Пару часов поспать удалось. К четырём утра народ в кассовый зал подтянулся, паром ожидается прибытием в 5‑30, начали продавать билеты. Взял самый невзыскательный вариант: внизу, в трюме, в 8‑местной каюте. В стоимость, кроме собственно переправы, входит ещё бронирование, два автобуса (здесь до причала и в Ванино от причала до гостиницы «Пять звёзд») и одноразовое питание на пароме (лёгкий завтрак). Народу полный зал, но для такого большого корабля совсем немного, человек 30‑40. Среди всех пассажиров выделяется один товарищ пенсионного возраста и с явно не нашими манерами. Говорит с акцентом — очевидно, иностранец, по виду похож на поляка. Держится с каким-то внутренним достоинством, всё пытается выяснить в кассе разные мелкие детали относительно своих прав и возможностей. Позже, уже в зале досмотра, слышу краем уха, разговорился он с одной парой по религиозной тематике. Задаёт много вопросов и хочет услышать на них ответы, излагает свою точку зрения. А наши не привыкли разглагольствовать на эти темы, отвечают с неохотой. Видно, что человек хочет общения, ищет контакты. А это означает, что когда-нибудь он найдёт и меня. Однако торопить события не следует, найдёт и найдёт, меня сейчас больше заботит другое. Даже если паром прибывает сюда в 5‑30, то на погрузке-заправке он ещё часа 2‑3 простоит. Идёт 18 часов, соответственно к Ванино сможет подойти только глубокой ночью (следующей). И сразу же встанет вопрос о ночёвке. В «Пять звёзд» не хочу, там дорого. Здесь среди пассажиров должны быть ванинские, которые владеют информацией. Надо их как-то вычислить.

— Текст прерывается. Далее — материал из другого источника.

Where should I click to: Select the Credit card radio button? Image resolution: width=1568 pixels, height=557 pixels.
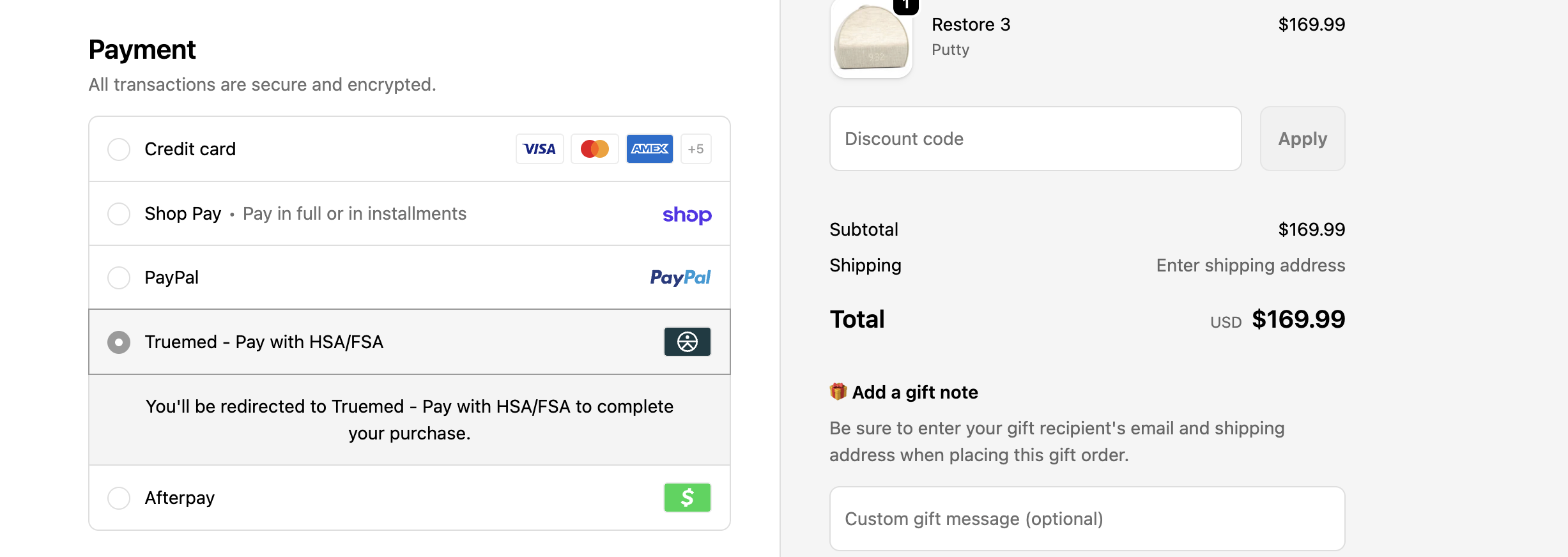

Попал с первого раза. Моего попутчика зовут Вадим, едет с сыном, сам военнослужащий, с одного военного городка под Ванино. Посмотрел по своему смартфону и чётко выдал информацию: спортивная гостиница, адрес, телефон, направление движения. Удалось даже туда прозвониться, заказать место за 550 рублей. В который раз уже убеждаюсь, что со спортсменами надо дружить…

На причал нас подвезли к 7 часам. Паром представляет собой большой корабль, только с кормой прямоугольной формы. Чалится к специальному угловому причалу одновременно и боком, и кормой. В корме открывается проём, и в неё могут заезжать машины и железнодорожные вагоны, прямо под основную палубу. А моя каюта ещё ниже, в самом трюме, приходится долго спускаться по крутым лестницам. Каюта 8‑местная, спальные места есть и одноярусные, и двухъярусные, окна-иллюминаторы только под потолком и наглухо задраены, свет через них не поступает. В каюте реально человек 5‑6, среди них и тот иностранец, которого я заприметил в кассовом зале. Мы уже успели познакомиться, зовут его Ричард Бартон, сам из Австралии, родился в Польше, а живёт теперь в России, под Москвой, в городе Красногорске. Снимает квартиру, оформляет вид на жительство. Говорит, что с тех пор, как развалился СССР, жить в Австралии стало очень плохо. Не стало сдерживающего фактора — и началось увеличение цен, налогов, сокращение социальной поддержки. Сейчас там хорошо живётся только крупному бизнесу и иностранным компаниям. А в России ему нравится, и он хочет здесь и дальше оставаться. Стремится в совершенстве освоить русский язык, хочет даже поступить учиться куда-нибудь в аспирантуру. А ещё он очень нелицеприятно высказывался по поводу американской системы демократии, в частности, практики их вмешательства в дела других стран. Признаться, такого от него услышать я никак не ожидал. По всем его манерам складывалось впечатление, что он человек с претензиями, привык к сервису. И что подобного рода персонажи считают нашу страну дикой и дремучей и приезжают сюда исключительно в поисках экстрима. А на деле оказалось всё совсем наоборот. Мы даже с ним в чём-то схожи: он тоже здесь путешествует и очень любит это дело. Сейчас хочет побывать в Комсомольске, а потом ему нужно обязательно добраться до города Канска Красноярского края, где у него живут друзья. Тем самым у меня сейчас возникла хорошая возможность сделать что-то полезное не только для себя, но и для того, кто оказался рядом. А именно, передать Ричарду свою карту города Комсомольска, вместе со всеми зацепками: где жить и где питаться не слишком дорого, и как туда проехать…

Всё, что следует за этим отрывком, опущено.